[Dataset items]
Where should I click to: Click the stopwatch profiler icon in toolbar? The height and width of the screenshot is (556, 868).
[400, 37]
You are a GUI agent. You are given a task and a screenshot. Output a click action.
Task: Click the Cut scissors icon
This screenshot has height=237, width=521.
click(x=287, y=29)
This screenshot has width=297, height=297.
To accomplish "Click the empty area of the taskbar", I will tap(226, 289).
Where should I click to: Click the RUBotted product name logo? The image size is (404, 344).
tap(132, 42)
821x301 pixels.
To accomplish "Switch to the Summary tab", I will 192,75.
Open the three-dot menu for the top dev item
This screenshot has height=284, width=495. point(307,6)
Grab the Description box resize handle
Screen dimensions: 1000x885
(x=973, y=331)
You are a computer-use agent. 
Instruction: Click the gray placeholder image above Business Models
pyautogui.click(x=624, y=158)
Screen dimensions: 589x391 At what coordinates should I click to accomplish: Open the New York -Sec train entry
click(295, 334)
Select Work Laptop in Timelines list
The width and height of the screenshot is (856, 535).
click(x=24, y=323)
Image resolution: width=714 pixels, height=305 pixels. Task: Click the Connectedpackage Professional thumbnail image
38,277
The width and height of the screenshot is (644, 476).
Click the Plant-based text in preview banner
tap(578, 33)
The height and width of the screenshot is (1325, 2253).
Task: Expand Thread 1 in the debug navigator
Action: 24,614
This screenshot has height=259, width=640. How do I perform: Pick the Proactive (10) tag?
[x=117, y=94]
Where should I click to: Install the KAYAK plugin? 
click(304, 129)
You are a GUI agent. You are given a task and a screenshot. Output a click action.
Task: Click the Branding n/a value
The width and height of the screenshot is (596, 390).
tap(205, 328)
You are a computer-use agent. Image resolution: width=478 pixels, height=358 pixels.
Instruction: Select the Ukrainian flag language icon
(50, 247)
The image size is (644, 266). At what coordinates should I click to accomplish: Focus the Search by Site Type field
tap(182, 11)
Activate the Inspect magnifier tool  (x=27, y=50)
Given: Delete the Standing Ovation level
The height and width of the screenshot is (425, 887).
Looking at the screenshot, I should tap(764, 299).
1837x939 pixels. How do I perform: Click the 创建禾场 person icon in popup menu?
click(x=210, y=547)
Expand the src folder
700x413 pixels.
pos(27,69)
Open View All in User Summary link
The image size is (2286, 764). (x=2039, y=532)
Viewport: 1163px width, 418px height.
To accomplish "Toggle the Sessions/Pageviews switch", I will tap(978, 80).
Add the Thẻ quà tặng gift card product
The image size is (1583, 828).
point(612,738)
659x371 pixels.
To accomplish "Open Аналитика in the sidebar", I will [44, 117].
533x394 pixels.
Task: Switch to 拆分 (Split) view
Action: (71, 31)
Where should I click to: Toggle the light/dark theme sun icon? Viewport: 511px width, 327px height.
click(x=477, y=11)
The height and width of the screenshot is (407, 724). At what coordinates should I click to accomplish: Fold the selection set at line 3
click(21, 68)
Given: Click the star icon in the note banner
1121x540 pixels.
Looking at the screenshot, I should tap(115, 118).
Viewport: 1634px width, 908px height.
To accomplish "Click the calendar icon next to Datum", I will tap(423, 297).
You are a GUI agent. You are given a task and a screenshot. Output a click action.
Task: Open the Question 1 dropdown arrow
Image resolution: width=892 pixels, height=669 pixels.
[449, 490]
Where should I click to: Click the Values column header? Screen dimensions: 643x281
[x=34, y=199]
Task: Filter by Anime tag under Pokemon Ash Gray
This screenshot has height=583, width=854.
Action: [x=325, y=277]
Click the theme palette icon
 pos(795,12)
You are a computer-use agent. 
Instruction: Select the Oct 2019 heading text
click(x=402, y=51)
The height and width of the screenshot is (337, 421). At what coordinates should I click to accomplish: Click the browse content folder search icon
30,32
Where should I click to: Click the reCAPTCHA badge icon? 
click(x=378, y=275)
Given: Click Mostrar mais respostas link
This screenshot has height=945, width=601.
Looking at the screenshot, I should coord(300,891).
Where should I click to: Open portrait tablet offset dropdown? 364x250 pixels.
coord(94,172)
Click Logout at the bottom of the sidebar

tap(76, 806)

» Set problem
Copy these lines out word for word.

» Result of this exercise
Where should I click to: Click the stopwatch profiler icon in toolbar? The height and width of the screenshot is (556, 868).
[400, 37]
You are a GUI agent. You are given a task and a screenshot. Output a click action.
Task: Click the Cut scissors icon
This screenshot has height=237, width=521.
click(x=287, y=29)
This screenshot has width=297, height=297.
To accomplish "Click the empty area of the taskbar", I will tap(226, 289).
Where should I click to: Click the RUBotted product name logo? The image size is (404, 344).
tap(132, 42)
821x301 pixels.
To accomplish "Switch to the Summary tab", I will 192,75.
Open the three-dot menu for the top dev item
This screenshot has height=284, width=495. point(307,6)
Grab the Description box resize handle
Screen dimensions: 1000x885
(x=973, y=331)
You are a computer-use agent. 
Instruction: Click the gray placeholder image above Business Models
pyautogui.click(x=624, y=158)
Screen dimensions: 589x391 At what coordinates should I click to accomplish: Open the New York -Sec train entry
click(295, 334)
Select Work Laptop in Timelines list
The width and height of the screenshot is (856, 535).
click(x=24, y=323)
Image resolution: width=714 pixels, height=305 pixels. Task: Click the Connectedpackage Professional thumbnail image
38,277
The width and height of the screenshot is (644, 476).
Click the Plant-based text in preview banner
tap(578, 33)
The height and width of the screenshot is (1325, 2253).
Task: Expand Thread 1 in the debug navigator
Action: 24,614
This screenshot has height=259, width=640. How do I perform: Pick the Proactive (10) tag?
[x=117, y=94]
Where should I click to: Install the KAYAK plugin? 
click(304, 129)
You are a GUI agent. You are given a task and a screenshot. Output a click action.
Task: Click the Branding n/a value
The width and height of the screenshot is (596, 390).
tap(205, 328)
You are a computer-use agent. Image resolution: width=478 pixels, height=358 pixels.
Instruction: Select the Ukrainian flag language icon
(50, 247)
The image size is (644, 266). At what coordinates should I click to accomplish: Focus the Search by Site Type field
tap(182, 11)
Activate the Inspect magnifier tool  (x=27, y=50)
Given: Delete the Standing Ovation level
The height and width of the screenshot is (425, 887).
Looking at the screenshot, I should tap(764, 299).
1837x939 pixels. How do I perform: Click the 创建禾场 person icon in popup menu?
click(x=210, y=547)
Expand the src folder
700x413 pixels.
pos(27,69)
Open View All in User Summary link
The image size is (2286, 764). (x=2039, y=532)
Viewport: 1163px width, 418px height.
To accomplish "Toggle the Sessions/Pageviews switch", I will tap(978, 80).
Add the Thẻ quà tặng gift card product
The image size is (1583, 828).
point(612,738)
659x371 pixels.
To accomplish "Open Аналитика in the sidebar", I will [44, 117].
533x394 pixels.
Task: Switch to 拆分 (Split) view
Action: (71, 31)
Where should I click to: Toggle the light/dark theme sun icon? Viewport: 511px width, 327px height.
click(x=477, y=11)
The height and width of the screenshot is (407, 724). At what coordinates should I click to accomplish: Fold the selection set at line 3
click(21, 68)
Given: Click the star icon in the note banner
1121x540 pixels.
Looking at the screenshot, I should tap(115, 118).
Viewport: 1634px width, 908px height.
To accomplish "Click the calendar icon next to Datum", I will tap(423, 297).
You are a GUI agent. You are given a task and a screenshot. Output a click action.
Task: Open the Question 1 dropdown arrow
Image resolution: width=892 pixels, height=669 pixels.
[449, 490]
Where should I click to: Click the Values column header? Screen dimensions: 643x281
[x=34, y=199]
Task: Filter by Anime tag under Pokemon Ash Gray
This screenshot has height=583, width=854.
Action: [x=325, y=277]
Click the theme palette icon
 pos(795,12)
You are a computer-use agent. 
Instruction: Select the Oct 2019 heading text
click(x=402, y=51)
The height and width of the screenshot is (337, 421). At what coordinates should I click to accomplish: Click the browse content folder search icon
30,32
Where should I click to: Click the reCAPTCHA badge icon? 
click(x=378, y=275)
Given: Click Mostrar mais respostas link
This screenshot has height=945, width=601.
Looking at the screenshot, I should coord(300,891).
Where should I click to: Open portrait tablet offset dropdown? 364x250 pixels.
coord(94,172)
Click Logout at the bottom of the sidebar

tap(76, 806)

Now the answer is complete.